Dan Wilcox: What do you think it was about relating and getting into hardcore hip-hop guys from Compton?

Jason: You know, no different than as a kid wanting to feel like you’ve discovered something that no one else knows. Well, certainly anti-authority. And I think while it was, some would say, an irresponsible view of black culture, it felt very real.

Song: NWA – “Gangtsa Gangsta”

Dan Wilcox: This is ‘Gangsta Gangsta’ from NWA, as chosen by Jason Sudeikis, here on KCRW’s Guest DJ Project.

KCRW’s Guest DJ Project sitting here with Jason Sudeikis and we are gonna go from the very natural transition from NWA to Harry Connick Jr. How do we do this, Jason?

Jason: Well the way I did it in 1992 was that I found a girl that I took a fancy towards and went ahead and fell in love with her. I mean, that’s no joke. That literally was the transition.

Now the first thing that happened was it was Christmas of I guess, ’91 when Harry Connick Jr.’s album “We Are In Love” came out. My cousin in Chicago, where we would go every Christmas, she got that album and I remember her playing it and me making fun of her relentlessly. Like, ‘What is this corny-ass stuff you’re listening to, how old are you, 40?” Making a joke about that. Just really making fun of her cause I only listened to hip-hop and R&B.

I get home and I have that song, the song ‘We Are in Love’ stuck in my head, and I tape it onto a cassette 10 times in a row, over and over because we didn’t have CDs back then so you couldn’t just hit the track back, so I would just tape it over and over.

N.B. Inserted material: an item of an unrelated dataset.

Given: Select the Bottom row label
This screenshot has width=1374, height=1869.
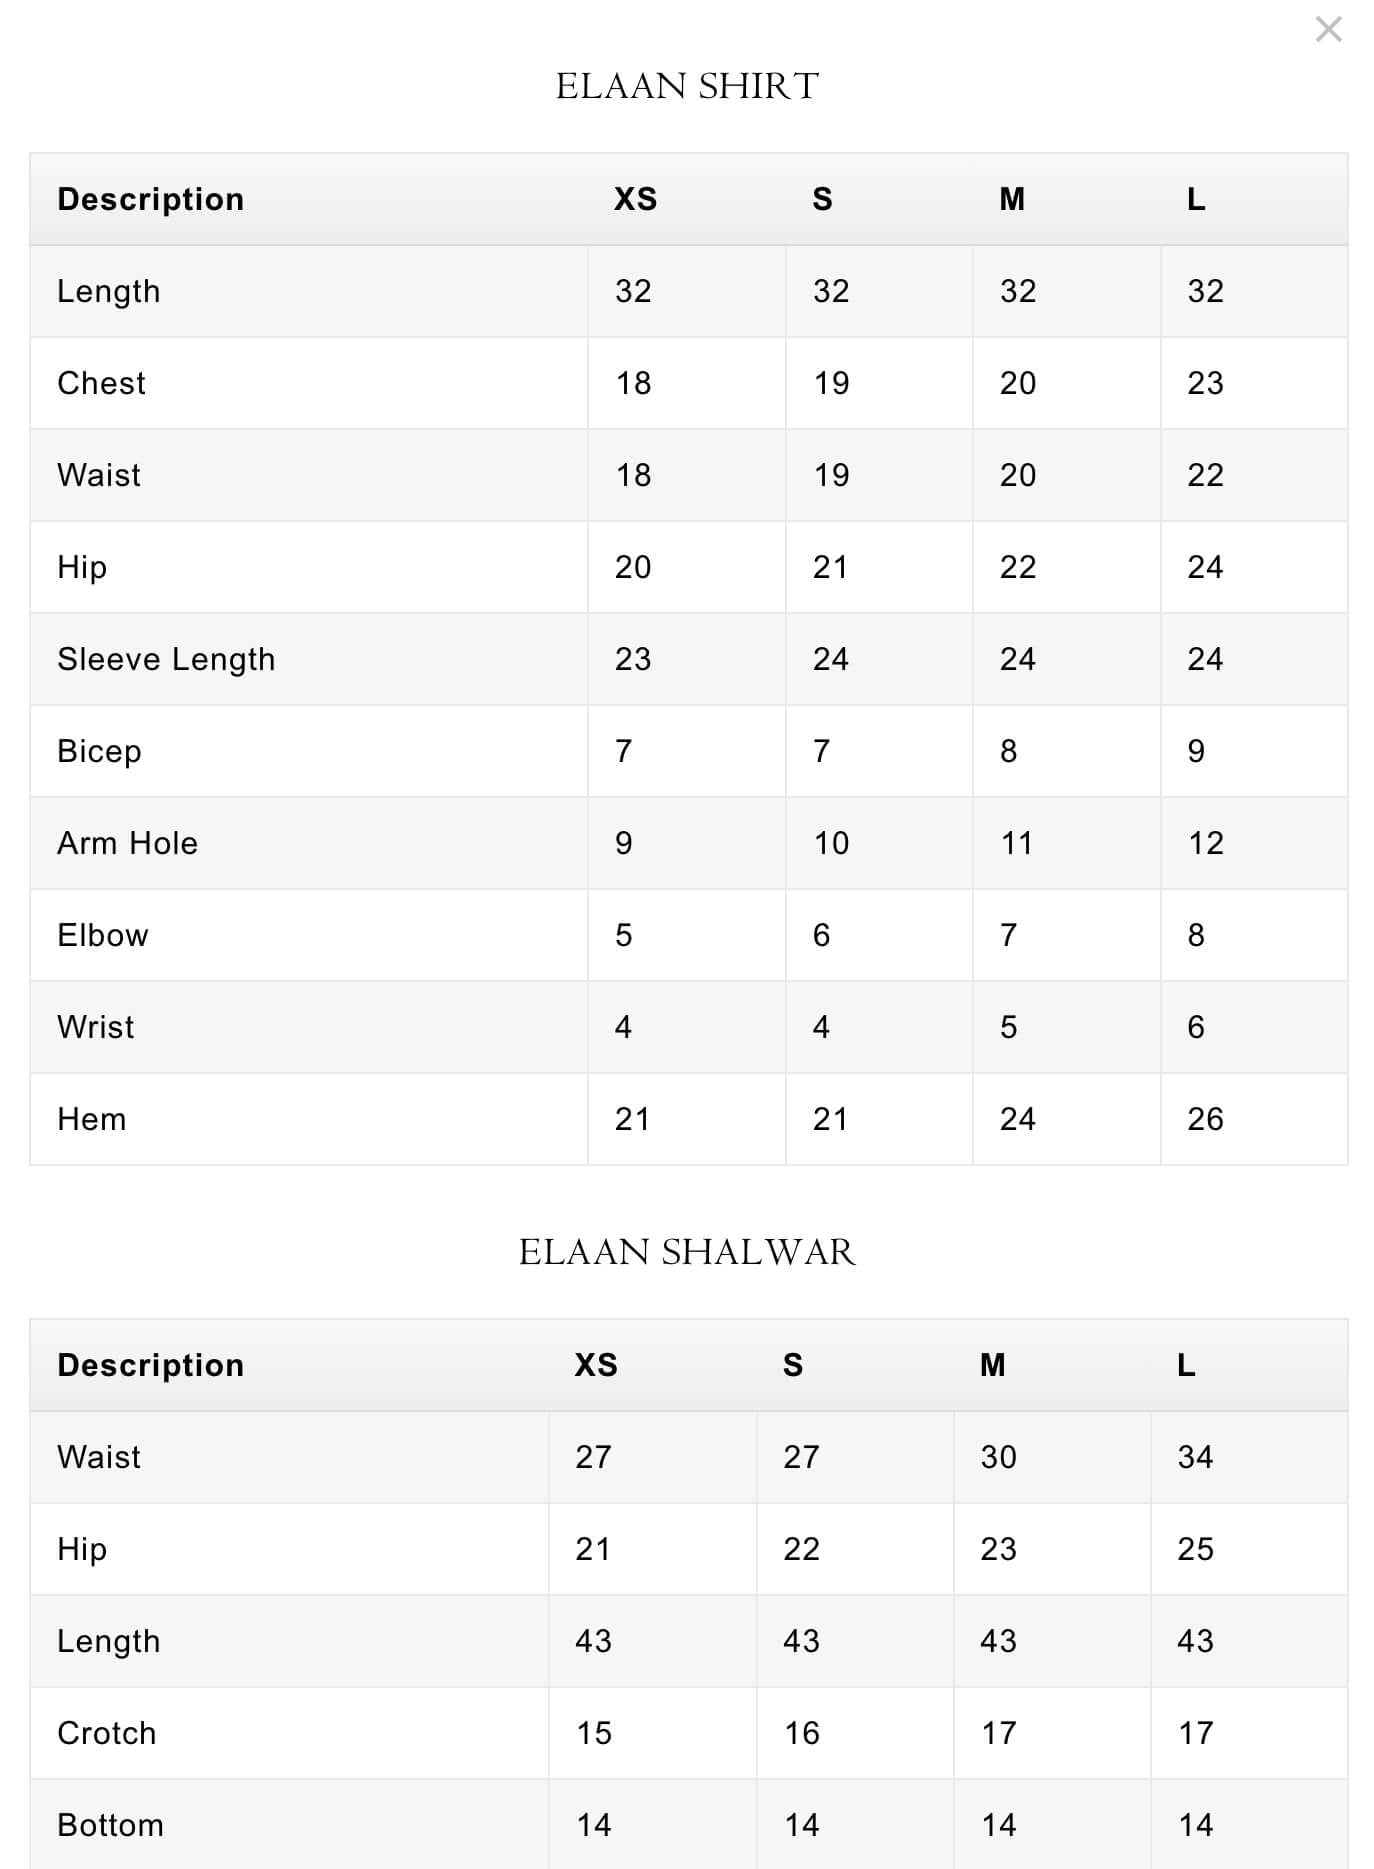Looking at the screenshot, I should (110, 1825).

I had just fallen in love with it while it was going on and while I was making fun of it, and then in its absence I wanted it around.

And, it’s one of my favorite versions of his song because he turns the song on its ear and makes it what I did not know, like New Orleans jazz, call and response with him and the band, it’s got a sense of humor, it’s got the swagger that I still love about Harry Connick Jr. The song’s just got a lot of soul to begin with and he just puts a little more on it. That again, it was like that perfect little bridge between a suburban white kid who wanted to be Eddy Murphy and then you sort of find, you know, New Orleans jazz and it all sort of made sense to me.

It was a combination of so many different things that I had liked before, and it was about a month difference between listening to hip-hop exclusively and then the next thing you know I’m blasting the Harry Connick Jr. in the exact same car with a pile driver speakers.

Song: The Bare Necessities- Harry Connick, J.R.

Dan Wilcox: That was Harry Connick Jr. with the song “The Bare Necessities” as chosen by Jason Sudeikis and Jason, what’s the last song we’re going to get into today?

Jason: I’m the oldest of three, I have two younger sisters, and I’ve always been in search for a mentor, for an older brother. You know, some people have that relationship with their parents, uncle, priest, or whatever you have. I feel like Ben Folds, I’ve referred to him in the past few years as like being a musical older brother.

I didn’t get the songs when I first heard them a lot of times you know? It would be like 3 years later where I would go back and listen to the album and I would be like “Oh!”

A recorded track, or a film, or a piece of art always stays the same, but we get to change around it and I find that to be comforting because you could always look back on it, you know, if you’re love it’s the happiest song in the world, if she just broke up with you it’s the saddest thing on Earth.

This song, this was right before I moved to Chicago before I decided to become an actor. It represents a culmination of all these other 4 songs to me.

Dan Wilcox: Very cool, well let’s give this track a listen here this is from Ben Folds five it’s called “Evaporated” here on KCRW’s Guest DJ project.

Jason thank you so much for joining here on KCRW.com

Jason: Absolutely thank you again for having me. It was very, very fun to look back down this rabbit hole.